Both Harding and Kerrigan signify championship figure skaters, but the same signifiers have different signifieds. Even though both women come from similar economic situations, the rhetoric surrounding them is built upon the issue of class which obfuscates the more volatile construction of femininity. A semiotic analysis demonstrates how Kerrigan is represented in terms of her "lady-like" manner as an acceptable "patriarchally constructed" image of femininity (Kaplan 1992, 254). At the same time, Harding is destroyed by representations of her athletic body, rough demeanor, and personality that place her in opposition to Kerrigan's femininity. As television news generates a rich semiotic text through codes of language, sound, and images, the identities of Kerrigan and Harding as celebrity women athletes are affected through the cultural practices of broadcast journalism.



“Villianizing The Other: The Semiotic Demise Of Tonya Harding”


                This study is a critical analysis of network evening news broadcasts covering the 1994 incident involving figure skaters Nancy Kerrigan and Tonya Harding. Through semiotic methodology, the Harding/Kerrigan story is examined as a text that structures information through language, sound, and images. The study examines how meaning is generated through the discursive practices of television news production with a particular focus on the signification of cultural capital.

        Since electronic mass media constitutes a leap in the historical evolution of human communication, television news inhabits a special context for life's stories with its claim to represent reality. As a twentieth century epistemic framework, news media lend order to knowledge of the world that substitutes for direct experience. The discursive practices of broadcast journalism construct cultural identities through a language of technology and representational images which confer meaning upon events in the world. This study deconstructs the semiotic elements of the Harding/Kerrigan story. The analysis of the narrative demonstrates how two women, as signifiers of US Olympic figure skating, are signified in bipolar opposition to each other.

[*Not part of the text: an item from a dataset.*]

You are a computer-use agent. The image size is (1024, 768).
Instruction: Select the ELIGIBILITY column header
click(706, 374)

 The material practices of broadcast journalism are explicated to show how they contribute to the ideological maintenance of community identities. Exploring the concepts of habitus and cultural capital demonstrate the use of theory in grounding research and making sense of everyday experience. This is the application of social theory into the practical realm of television news production.

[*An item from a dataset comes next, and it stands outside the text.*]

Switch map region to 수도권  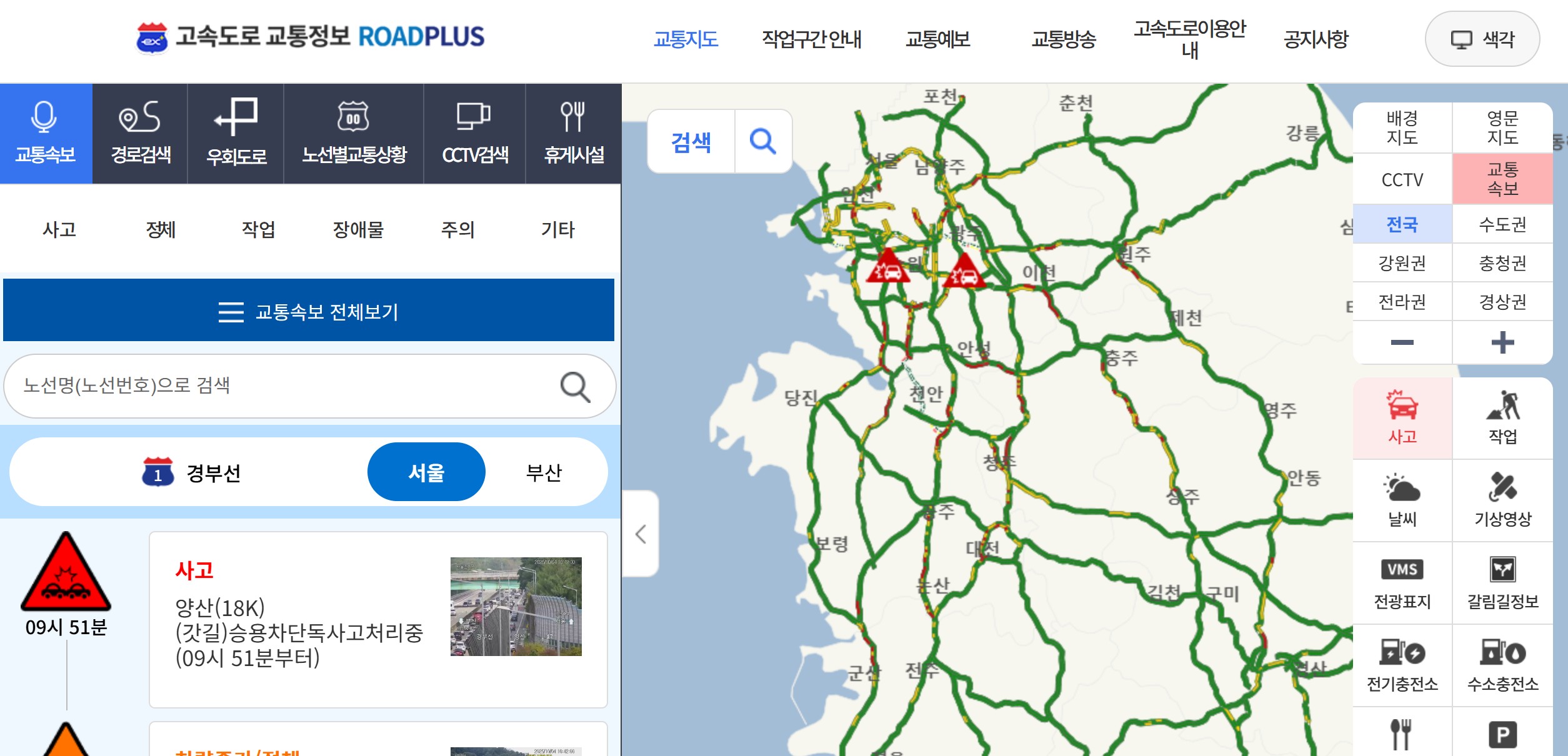(x=1502, y=224)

Bourdieu's notion of "cultural capital" legitimizes individuals and social institutions with the capacity to exercise influence and ideological domination in society. Celebrities in the news focus attention on social issues, but TV news conceals ideology with technique, technology, and narrative structures. As a manifestation of habitus, the culture of broadcast journalism renders television news in practice, as a cultural way of structuring communication.


Critical reflection on the Tonya Harding/Nancy Kerrigan story revealed the importance of evaluating the culture that produces such mediated events. While obfuscating other legitimate concerns in the news, the appeal of cultural capital exploits curiosity and amplifies intrigue. Patterns of news coverage in the Harding/Kerrigan story exposed the habitus of broadcast journalism as a cultural institution with a powerful hegemonic voice that can influence the social order of community.